すると、それに合わせるかのようにネネコはゆっくりとヤクマの前に進んだ。
「ほら。動けたけど、殺せるか? こんな近くに俺がいるわけだが?」
「じ……自由になったら、絶対に殺してやる!」
ネネコの返しに、ヤクマは嘲るように息を吐く。
「はっ……そういえばコレも……ヒロカも同じような事言っていたなぁ……友達だから似てるのか。あ、そうだ」
ヤクマは思いついたように手を打つ。
「……あっ」
その数瞬後には、ネネコの右目に黄金に輝く注射器が刺さっていた。
「ネネコちゃん!?」
「あっ……あ……あああああ!?」
自分に何が起きたか、理解したネネコは声を上げる。
「お前はもう飽きられているしな。何をしてもいいだろ。ネネコには二体目の『守護龍人』になってもらうとしよう。ヒロカで加減も分かってきたからな。年齢、性別、一緒だ。親友でおそろい。双子コーデって言うんだっけ?」
注射器から薬剤が流し込まれる度にネネコはビクビクと震える。
薬剤を流し終えると注射器は自動的にネネコの右目から離れた。
「あ……あ……」
「そういえば、ヒロカにも目は試した事がないなぁ……目に打つとどうなるのか……」
「あ……ああああ!?」
ネネコが叫ぶ。
するとネネコの右目がブクブクと泡立ち大きく腫れ始めた。
「な……んて事を」
その様子を見て、ユリナは思わず声を漏らした。
ネネコの右目から発生した泡は次第に一つになり、固まり、そして大きなオレンジ色の鱗に変わったのだ。
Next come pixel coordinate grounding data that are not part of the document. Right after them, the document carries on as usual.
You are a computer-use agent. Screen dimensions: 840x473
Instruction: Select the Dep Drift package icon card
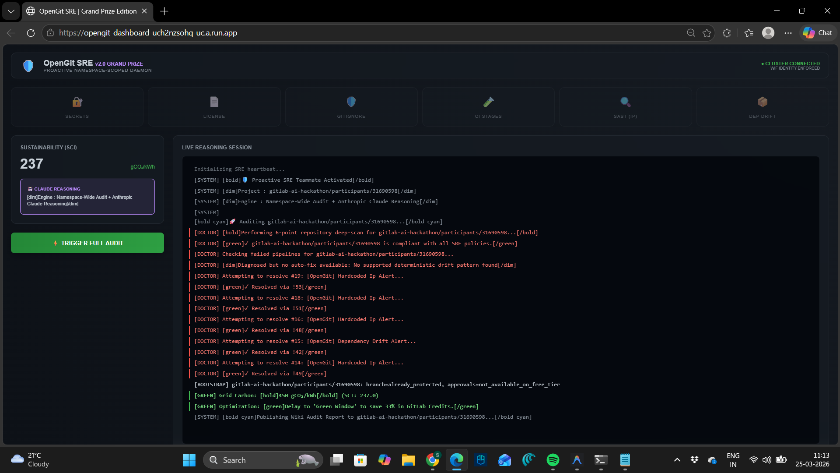tap(762, 107)
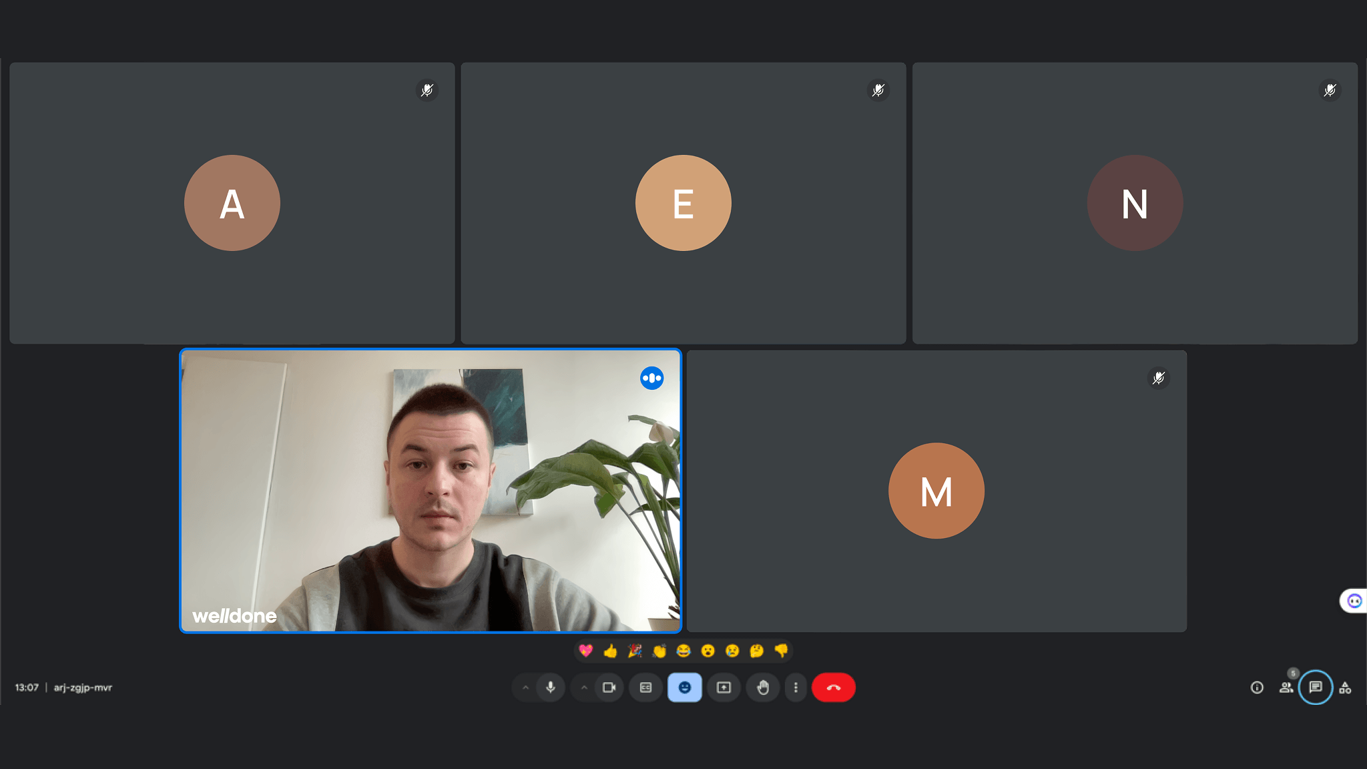This screenshot has width=1367, height=769.
Task: Hide the emoji reactions bar
Action: pos(685,688)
まるでセンスの悪いサングラスに見えなくも無いが、目そのものが鱗に変わっているのだ。
アレではネネコの右目はもう何も見えないだろう。
「んー……他の粘膜と似たような感じか。目は見えてる?」
ヤクマの問いに、ネネコは首を横に振る。
その顔は口を半開きにしていて、まるで惚けているように……幸せそうに、とろけていた。
右目を鱗に変えられたのに。
「そうかそうか。気持ちいいだろ? 『幸せ』だろ? それが永遠に続くように、続けるぞ?」
ヤクマが指を鳴らすとネネコの周りに注射器が現れる。数十本はあるだろう。
「使用中があるから少しだけ本数が少ないが……その分じっくりとするか。ヒロカの時は適当にやりすぎたからな」
苦笑し、少し恥ずかしそうにヤクマは言う。
「じゃあ、お幸せに」
にこりと笑いヤクマが人差し指を軽く曲げた。
それに合わせて、注射器が一斉にネネコに向かっていく。
腕に、足に、肩に、腹に、背中に……そして、顔に。
ネネコのまだ若く美しい肢体のあらゆる場所に注射器が刺さろうとした。
醜い鱗を生やす、薬入りの注射。
それらが刺さる直前。
突然床が崩れた。
「……なっ!?」
床とイスとコーヒーと共にヤクマは落ちていく。
その先には、蒼と紅の短剣を持った少年が一人。
「『ルー・アルマス』」
少年。シンジの蒼い短剣がヤクマを貫いた。